Y no son simples incomodidades que generan dificultades en el paso de los vecinos; es la restricción al uso de un espacio público básico, como las calles, plazas o veredas, que muchas veces se reducen a espacios donde se instalan todo tipo de efectos personales.
Pero nada puede ejercerse fuera de la ley y, si no se cumple, entonces se elude. Los gobiernos departamentales están llamados a activar los mecanismos para que la ciudad sea accesible en toda la extensión de la palabra y del territorio. De lo contrario, perderemos tiempo —como hasta ahora— en declaraciones amigables con determinados colectivos, cuando solo alcanza con recorrer los barrios para ver la realidad.

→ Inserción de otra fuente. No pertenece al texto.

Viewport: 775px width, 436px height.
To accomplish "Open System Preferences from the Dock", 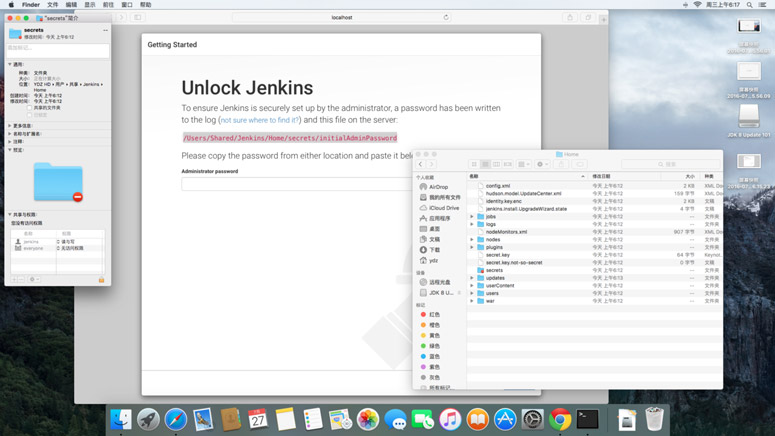I will [x=533, y=420].
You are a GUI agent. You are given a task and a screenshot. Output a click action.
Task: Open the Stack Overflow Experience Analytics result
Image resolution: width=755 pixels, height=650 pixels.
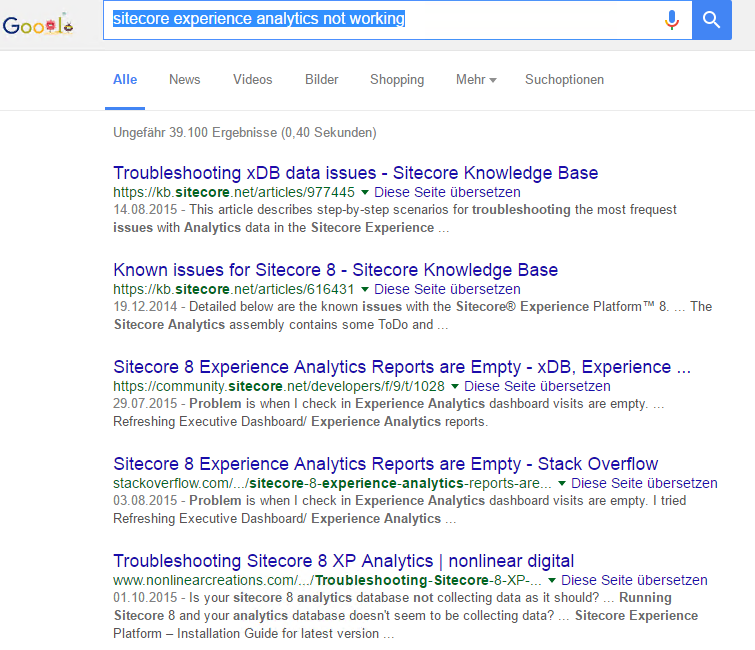pos(385,464)

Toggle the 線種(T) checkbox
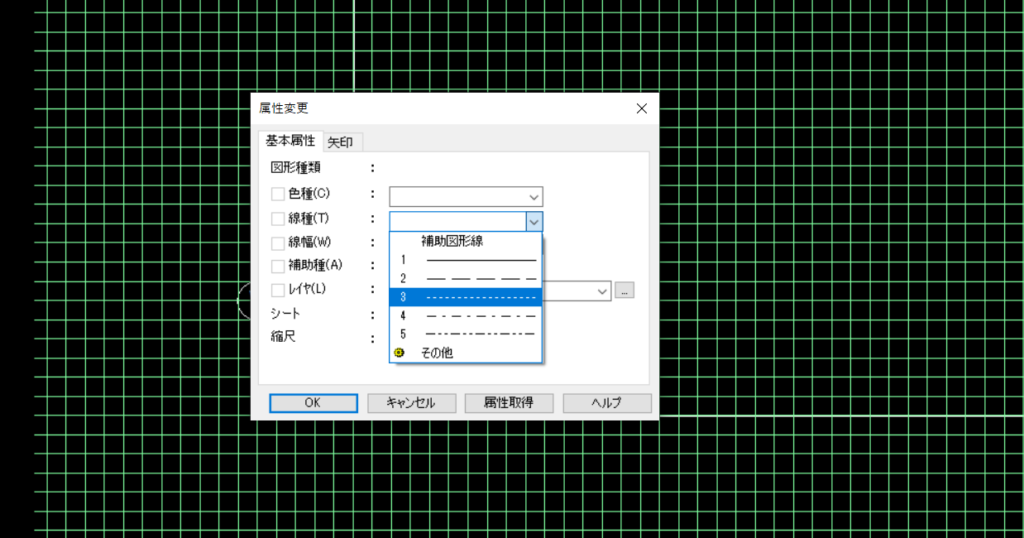tap(278, 218)
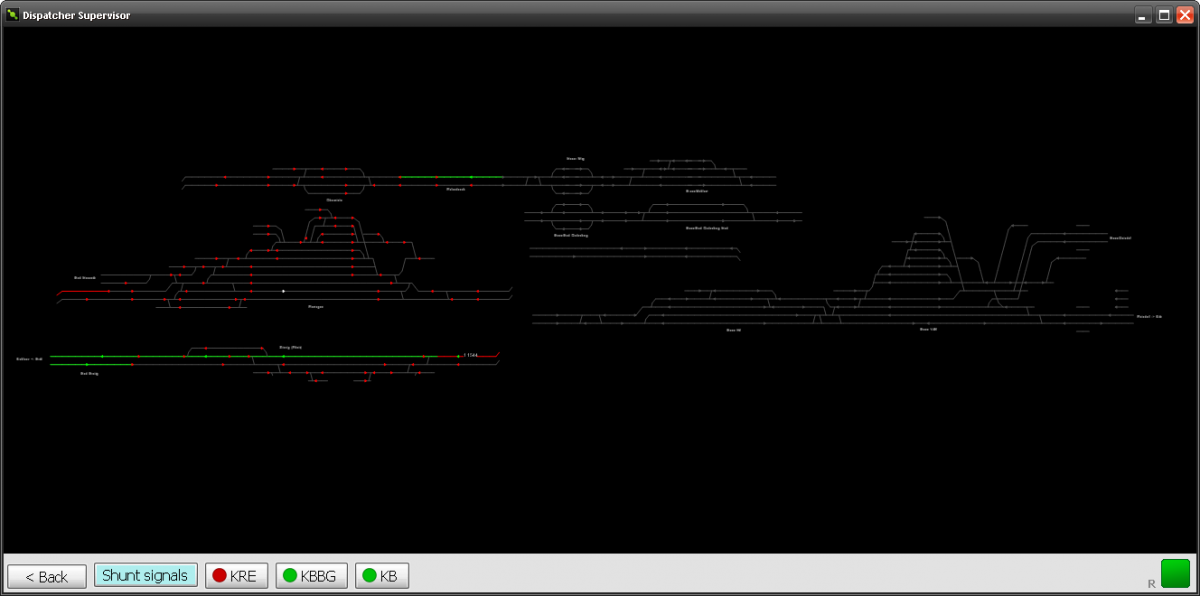
Task: Toggle the Shunt signals option
Action: [x=145, y=574]
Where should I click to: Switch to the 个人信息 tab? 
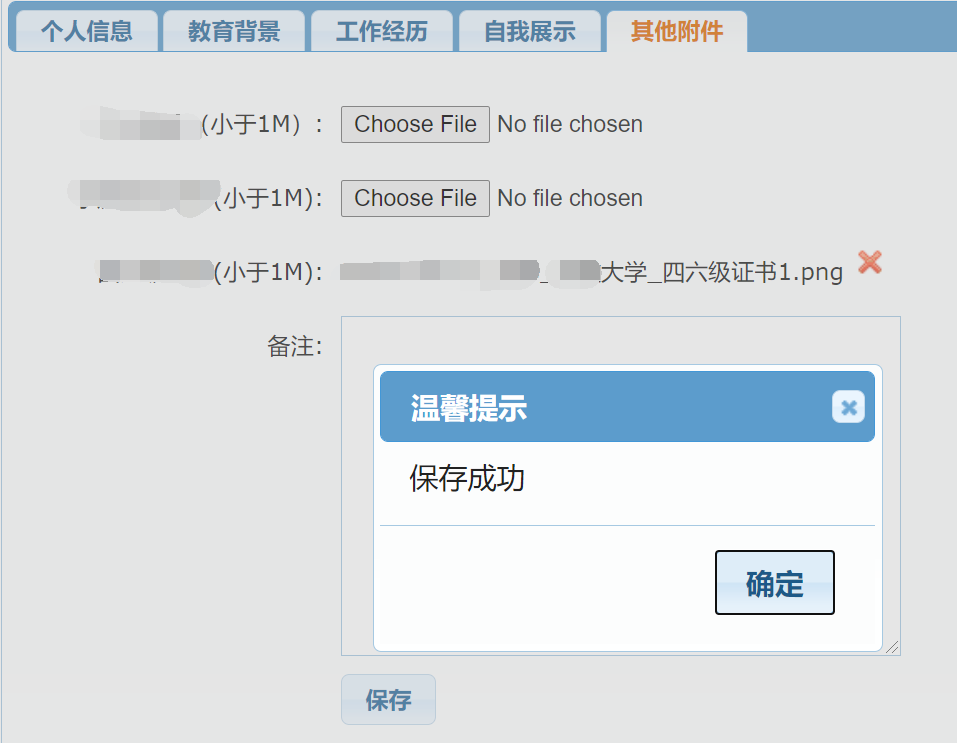click(x=87, y=31)

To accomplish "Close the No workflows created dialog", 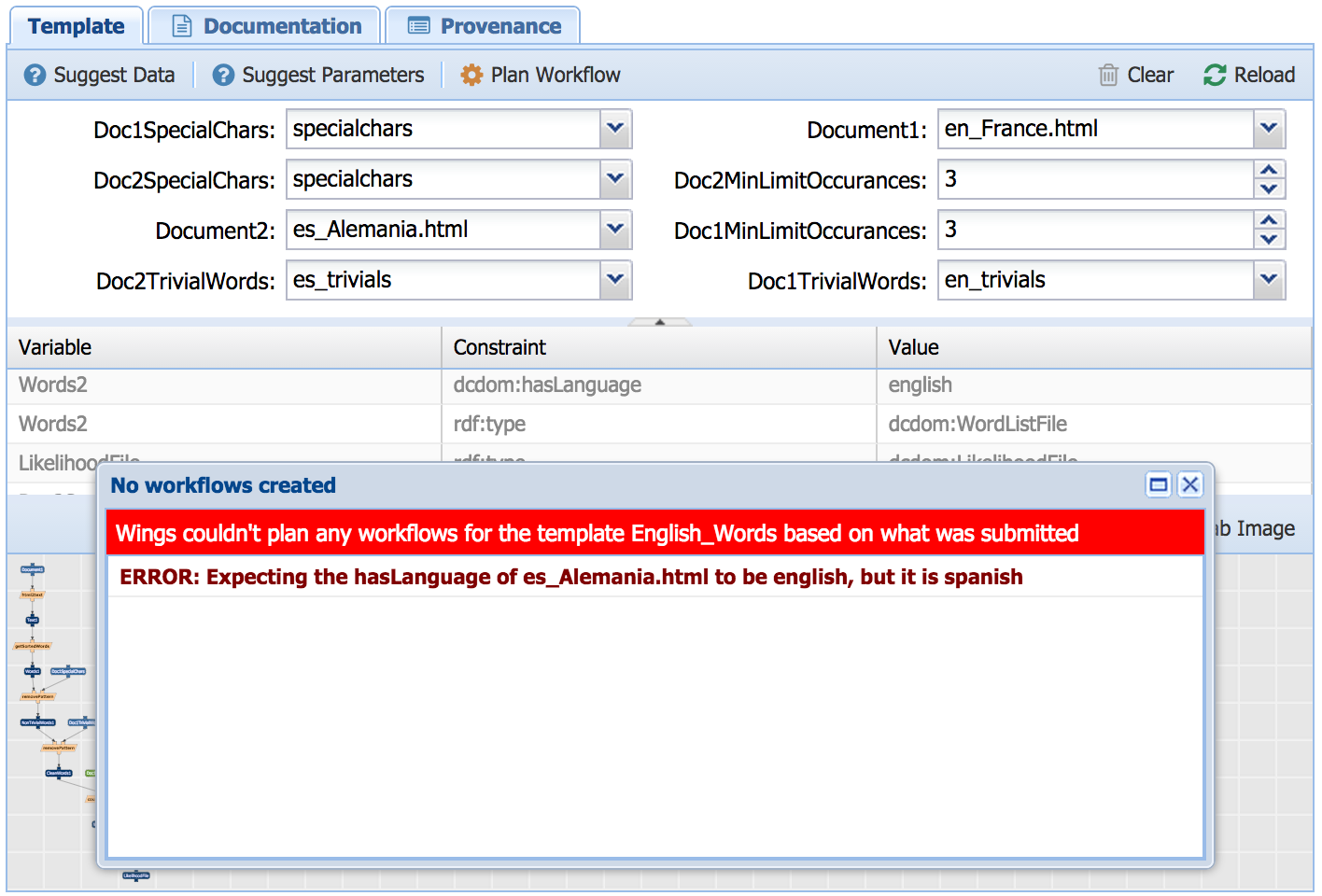I will pos(1189,484).
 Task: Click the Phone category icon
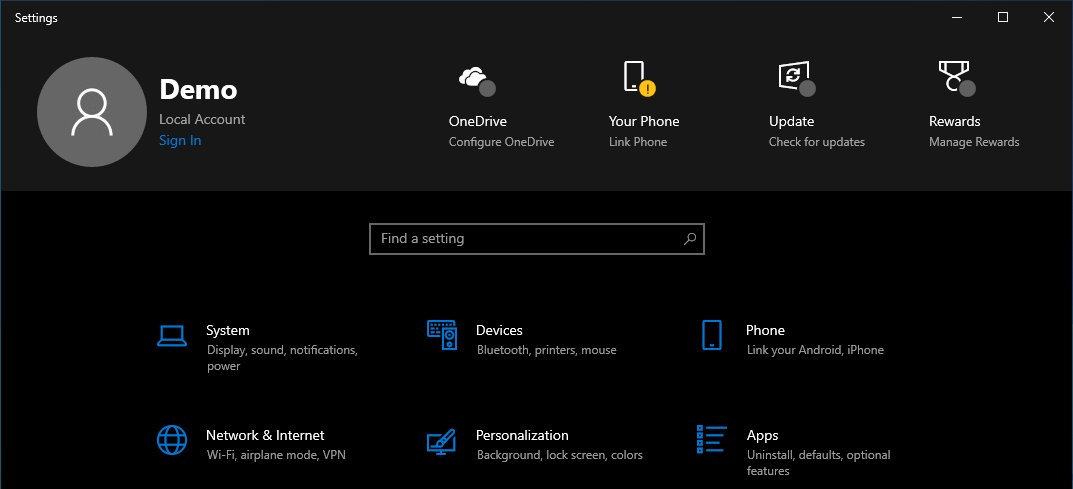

Como sociedad, estamos llegando a un punto en que no bastan las exhortaciones, porque ya conocemos las abundantes explicaciones sobre derechos y deberes.
Es decir, no es posible que los vecinos deban abandonar las plazas a determinadas horas del día porque hay otros que ejercen la mendicidad o pernoctan bajo los efectos de sustancias. Tampoco es aceptable que no se pueda transitar por veredas que comprometen el paso de personas con discapacidad, baja movilidad o adultos mayores, por ocupaciones indebidas. Los organismos encargados de proteger esos derechos no deben dar explicaciones, sino actuar, porque son sus competencias. Aunque resulte antipático, el fin principal es el uso y disfrute de los espacios en comunidad y, si una política departamental no alcanza para tomar medidas, entonces persistirá el problema de la convivencia.
Los vecinos verán la aplicación desigual de la ley, porque unos pueden ocupar el espacio para vivir u otros para vandalizarlo sin que nada suceda.
Las generaciones pasadas recuerdan el uso de los espacios públicos con un rico anecdotario y cada barrio tuvo su impronta. Pero todos ayudaron a construir una identidad colectiva que, en nuestro caso, es el ser sanducero.
Hoy parece dificultoso continuar con aquel legado. Porque la indignación ciudadana se expresa en las páginas, gana lugar en redes sociales, en nuevos hábitos ante la inseguridad y en la visibilidad de una ciudad que, como Paysandú, pretende mostrarse al visitante desde sus puntos de vista histórico, turístico, productivo y de hermandad con el mundo.
En los últimos años —no hace muchos— ese espacio comenzó a transformarse de manera silenciosa, ya sea por nuevos hábitos de las generaciones digitales, así como particularmente por las desigualdades en el uso y costumbres de las comunidades.
Resta cuestionarnos si los cambios en la utilización de los espacios públicos vinieron para quedarse o serán temporales, por cuestiones sociales o por deterioro en el cumplimiento de los derechos de uso y goce para todos.
¿Qué otros cambios vendrán en el futuro como consecuencia de las transformaciones sociales que las nuevas generaciones impondrán en el uso del espacio público? ¿Cuánta accesibilidad mostrarán los lugares comunes, donde el uso y goce verdadero —para todos por igual, sin dificultades ni miedos— no sea una vulneración de derechos humanos?.